▸ **WHAT YOU HAVE TO DO**:
Retype all of the lines below with no changes.

▸ **TASK INPUT**:
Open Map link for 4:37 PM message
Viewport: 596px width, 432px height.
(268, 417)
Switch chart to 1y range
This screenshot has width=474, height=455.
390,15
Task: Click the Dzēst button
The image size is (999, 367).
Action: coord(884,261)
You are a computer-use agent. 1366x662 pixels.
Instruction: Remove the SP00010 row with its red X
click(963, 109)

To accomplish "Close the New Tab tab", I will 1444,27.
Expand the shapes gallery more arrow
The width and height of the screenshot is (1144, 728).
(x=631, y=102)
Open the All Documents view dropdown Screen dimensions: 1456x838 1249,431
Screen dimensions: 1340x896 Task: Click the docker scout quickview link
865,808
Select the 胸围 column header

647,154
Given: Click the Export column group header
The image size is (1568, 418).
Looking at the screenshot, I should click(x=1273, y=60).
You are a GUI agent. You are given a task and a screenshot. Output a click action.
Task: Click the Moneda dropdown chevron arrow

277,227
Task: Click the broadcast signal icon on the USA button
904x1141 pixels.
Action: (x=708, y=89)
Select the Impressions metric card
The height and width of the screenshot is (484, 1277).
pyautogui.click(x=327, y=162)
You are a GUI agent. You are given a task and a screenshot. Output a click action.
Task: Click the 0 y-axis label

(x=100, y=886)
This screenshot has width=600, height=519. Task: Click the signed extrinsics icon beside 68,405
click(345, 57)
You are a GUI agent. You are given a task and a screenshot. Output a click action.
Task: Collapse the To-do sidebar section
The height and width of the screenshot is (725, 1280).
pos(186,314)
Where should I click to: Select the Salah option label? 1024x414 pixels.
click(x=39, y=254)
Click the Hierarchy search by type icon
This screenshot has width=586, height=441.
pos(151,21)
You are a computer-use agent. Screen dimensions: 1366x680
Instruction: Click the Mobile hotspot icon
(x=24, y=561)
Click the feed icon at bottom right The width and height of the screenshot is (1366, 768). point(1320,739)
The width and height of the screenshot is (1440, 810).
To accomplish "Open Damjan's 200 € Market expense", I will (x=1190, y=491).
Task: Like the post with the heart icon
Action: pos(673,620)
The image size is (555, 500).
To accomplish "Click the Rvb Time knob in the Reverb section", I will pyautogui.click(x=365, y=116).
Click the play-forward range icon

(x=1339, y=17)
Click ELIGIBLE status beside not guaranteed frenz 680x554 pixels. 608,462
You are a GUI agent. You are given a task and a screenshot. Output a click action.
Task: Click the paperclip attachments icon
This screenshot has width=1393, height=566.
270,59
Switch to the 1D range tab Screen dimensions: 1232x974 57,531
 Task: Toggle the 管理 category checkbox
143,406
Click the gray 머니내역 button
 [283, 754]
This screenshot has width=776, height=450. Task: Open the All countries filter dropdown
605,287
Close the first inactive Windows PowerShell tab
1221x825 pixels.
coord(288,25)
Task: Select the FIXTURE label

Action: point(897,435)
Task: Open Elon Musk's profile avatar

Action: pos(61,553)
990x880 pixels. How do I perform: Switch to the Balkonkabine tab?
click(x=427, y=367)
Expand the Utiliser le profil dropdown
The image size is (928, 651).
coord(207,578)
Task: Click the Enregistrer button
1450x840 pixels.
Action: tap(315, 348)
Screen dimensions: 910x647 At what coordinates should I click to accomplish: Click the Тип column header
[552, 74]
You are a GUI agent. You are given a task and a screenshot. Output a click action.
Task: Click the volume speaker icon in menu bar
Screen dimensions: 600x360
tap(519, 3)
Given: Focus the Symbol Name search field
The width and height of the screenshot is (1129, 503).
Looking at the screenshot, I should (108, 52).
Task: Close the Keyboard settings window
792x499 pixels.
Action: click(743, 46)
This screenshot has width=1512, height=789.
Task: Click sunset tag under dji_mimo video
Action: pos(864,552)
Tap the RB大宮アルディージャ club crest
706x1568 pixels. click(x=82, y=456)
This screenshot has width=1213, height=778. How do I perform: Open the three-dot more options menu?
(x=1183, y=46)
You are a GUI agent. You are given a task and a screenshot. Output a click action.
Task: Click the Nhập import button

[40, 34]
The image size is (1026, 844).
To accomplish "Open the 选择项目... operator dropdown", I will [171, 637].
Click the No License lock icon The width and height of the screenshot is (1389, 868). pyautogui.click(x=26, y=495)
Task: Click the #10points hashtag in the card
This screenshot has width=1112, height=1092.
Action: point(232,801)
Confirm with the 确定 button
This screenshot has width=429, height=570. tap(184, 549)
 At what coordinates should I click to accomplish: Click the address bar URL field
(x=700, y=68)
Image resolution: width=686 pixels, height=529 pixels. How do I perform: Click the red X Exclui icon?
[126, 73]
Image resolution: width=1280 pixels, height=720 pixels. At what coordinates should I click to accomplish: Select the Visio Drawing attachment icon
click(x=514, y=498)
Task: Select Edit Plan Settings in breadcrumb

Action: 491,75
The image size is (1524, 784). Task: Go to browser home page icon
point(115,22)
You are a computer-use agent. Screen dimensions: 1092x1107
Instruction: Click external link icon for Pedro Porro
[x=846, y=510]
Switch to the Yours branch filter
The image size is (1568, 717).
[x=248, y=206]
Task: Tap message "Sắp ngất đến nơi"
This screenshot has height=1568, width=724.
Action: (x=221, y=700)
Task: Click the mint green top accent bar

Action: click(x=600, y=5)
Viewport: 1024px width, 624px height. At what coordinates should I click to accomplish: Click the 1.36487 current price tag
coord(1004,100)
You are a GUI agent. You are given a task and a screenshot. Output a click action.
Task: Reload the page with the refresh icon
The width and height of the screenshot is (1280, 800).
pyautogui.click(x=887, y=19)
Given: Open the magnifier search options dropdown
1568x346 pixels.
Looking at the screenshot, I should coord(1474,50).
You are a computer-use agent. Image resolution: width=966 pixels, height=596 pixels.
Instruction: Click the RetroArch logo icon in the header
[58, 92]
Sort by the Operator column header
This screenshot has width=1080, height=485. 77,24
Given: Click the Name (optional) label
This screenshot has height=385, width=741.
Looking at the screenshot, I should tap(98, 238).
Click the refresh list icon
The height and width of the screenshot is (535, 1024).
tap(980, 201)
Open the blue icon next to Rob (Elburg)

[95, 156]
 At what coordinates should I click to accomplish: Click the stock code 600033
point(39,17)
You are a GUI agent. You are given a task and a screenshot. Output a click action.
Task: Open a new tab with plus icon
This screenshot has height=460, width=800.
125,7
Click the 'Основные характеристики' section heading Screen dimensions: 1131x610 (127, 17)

▸ **WRITTEN RESPONSE**:
Open Map link for 4:37 PM message
Viewport: 596px width, 432px height.
(268, 417)
Switch chart to 1y range
This screenshot has width=474, height=455.
390,15
Task: Click the Dzēst button
The image size is (999, 367).
Action: coord(884,261)
You are a computer-use agent. 1366x662 pixels.
Instruction: Remove the SP00010 row with its red X
click(963, 109)

To accomplish "Close the New Tab tab", I will 1444,27.
Expand the shapes gallery more arrow
The width and height of the screenshot is (1144, 728).
(x=631, y=102)
Open the All Documents view dropdown Screen dimensions: 1456x838 1249,431
Screen dimensions: 1340x896 Task: Click the docker scout quickview link
865,808
Select the 胸围 column header

647,154
Given: Click the Export column group header
The image size is (1568, 418).
Looking at the screenshot, I should click(x=1273, y=60).
You are a GUI agent. You are given a task and a screenshot. Output a click action.
Task: Click the Moneda dropdown chevron arrow

277,227
Task: Click the broadcast signal icon on the USA button
904x1141 pixels.
Action: (x=708, y=89)
Select the Impressions metric card
The height and width of the screenshot is (484, 1277).
pyautogui.click(x=327, y=162)
You are a GUI agent. You are given a task and a screenshot. Output a click action.
Task: Click the 0 y-axis label

(x=100, y=886)
This screenshot has width=600, height=519. Task: Click the signed extrinsics icon beside 68,405
click(345, 57)
You are a GUI agent. You are given a task and a screenshot. Output a click action.
Task: Collapse the To-do sidebar section
The height and width of the screenshot is (725, 1280).
pos(186,314)
Where should I click to: Select the Salah option label? 1024x414 pixels.
click(x=39, y=254)
Click the Hierarchy search by type icon
This screenshot has width=586, height=441.
pos(151,21)
You are a computer-use agent. Screen dimensions: 1366x680
Instruction: Click the Mobile hotspot icon
(x=24, y=561)
Click the feed icon at bottom right The width and height of the screenshot is (1366, 768). point(1320,739)
The width and height of the screenshot is (1440, 810).
To accomplish "Open Damjan's 200 € Market expense", I will (x=1190, y=491).
Task: Like the post with the heart icon
Action: pos(673,620)
The image size is (555, 500).
To accomplish "Click the Rvb Time knob in the Reverb section", I will pyautogui.click(x=365, y=116).
Click the play-forward range icon

(x=1339, y=17)
Click ELIGIBLE status beside not guaranteed frenz 680x554 pixels. 608,462
You are a GUI agent. You are given a task and a screenshot. Output a click action.
Task: Click the paperclip attachments icon
This screenshot has width=1393, height=566.
270,59
Switch to the 1D range tab Screen dimensions: 1232x974 57,531
 Task: Toggle the 管理 category checkbox
143,406
Click the gray 머니내역 button
 [283, 754]
This screenshot has width=776, height=450. Task: Open the All countries filter dropdown
605,287
Close the first inactive Windows PowerShell tab
1221x825 pixels.
coord(288,25)
Task: Select the FIXTURE label

Action: point(897,435)
Task: Open Elon Musk's profile avatar

Action: pos(61,553)
990x880 pixels. How do I perform: Switch to the Balkonkabine tab?
click(x=427, y=367)
Expand the Utiliser le profil dropdown
The image size is (928, 651).
coord(207,578)
Task: Click the Enregistrer button
1450x840 pixels.
Action: tap(315, 348)
Screen dimensions: 910x647 At what coordinates should I click to accomplish: Click the Тип column header
[552, 74]
You are a GUI agent. You are given a task and a screenshot. Output a click action.
Task: Click the volume speaker icon in menu bar
Screen dimensions: 600x360
tap(519, 3)
Given: Focus the Symbol Name search field
The width and height of the screenshot is (1129, 503).
Looking at the screenshot, I should (108, 52).
Task: Close the Keyboard settings window
792x499 pixels.
Action: click(743, 46)
This screenshot has width=1512, height=789.
Task: Click sunset tag under dji_mimo video
Action: pos(864,552)
Tap the RB大宮アルディージャ club crest
706x1568 pixels. click(x=82, y=456)
This screenshot has width=1213, height=778. How do I perform: Open the three-dot more options menu?
(x=1183, y=46)
You are a GUI agent. You are given a task and a screenshot. Output a click action.
Task: Click the Nhập import button

[40, 34]
The image size is (1026, 844).
To accomplish "Open the 选择项目... operator dropdown", I will [171, 637].
Click the No License lock icon The width and height of the screenshot is (1389, 868). pyautogui.click(x=26, y=495)
Task: Click the #10points hashtag in the card
This screenshot has width=1112, height=1092.
Action: point(232,801)
Confirm with the 确定 button
This screenshot has width=429, height=570. tap(184, 549)
 At what coordinates should I click to accomplish: Click the address bar URL field
(x=700, y=68)
Image resolution: width=686 pixels, height=529 pixels. How do I perform: Click the red X Exclui icon?
[126, 73]
Image resolution: width=1280 pixels, height=720 pixels. At what coordinates should I click to accomplish: Select the Visio Drawing attachment icon
click(x=514, y=498)
Task: Select Edit Plan Settings in breadcrumb

Action: 491,75
The image size is (1524, 784). Task: Go to browser home page icon
point(115,22)
You are a computer-use agent. Screen dimensions: 1092x1107
Instruction: Click external link icon for Pedro Porro
[x=846, y=510]
Switch to the Yours branch filter
The image size is (1568, 717).
[x=248, y=206]
Task: Tap message "Sắp ngất đến nơi"
This screenshot has height=1568, width=724.
Action: (x=221, y=700)
Task: Click the mint green top accent bar

Action: click(x=600, y=5)
Viewport: 1024px width, 624px height. At what coordinates should I click to accomplish: Click the 1.36487 current price tag
coord(1004,100)
You are a GUI agent. You are given a task and a screenshot. Output a click action.
Task: Reload the page with the refresh icon
The width and height of the screenshot is (1280, 800).
pyautogui.click(x=887, y=19)
Given: Open the magnifier search options dropdown
1568x346 pixels.
Looking at the screenshot, I should coord(1474,50).
You are a computer-use agent. Image resolution: width=966 pixels, height=596 pixels.
Instruction: Click the RetroArch logo icon in the header
[58, 92]
Sort by the Operator column header
This screenshot has width=1080, height=485. 77,24
Given: Click the Name (optional) label
This screenshot has height=385, width=741.
Looking at the screenshot, I should tap(98, 238).
Click the refresh list icon
The height and width of the screenshot is (535, 1024).
tap(980, 201)
Open the blue icon next to Rob (Elburg)

[95, 156]
 At what coordinates should I click to accomplish: Click the stock code 600033
point(39,17)
You are a GUI agent. You are given a task and a screenshot. Output a click action.
Task: Open a new tab with plus icon
This screenshot has height=460, width=800.
125,7
Click the 'Основные характеристики' section heading Screen dimensions: 1131x610 (127, 17)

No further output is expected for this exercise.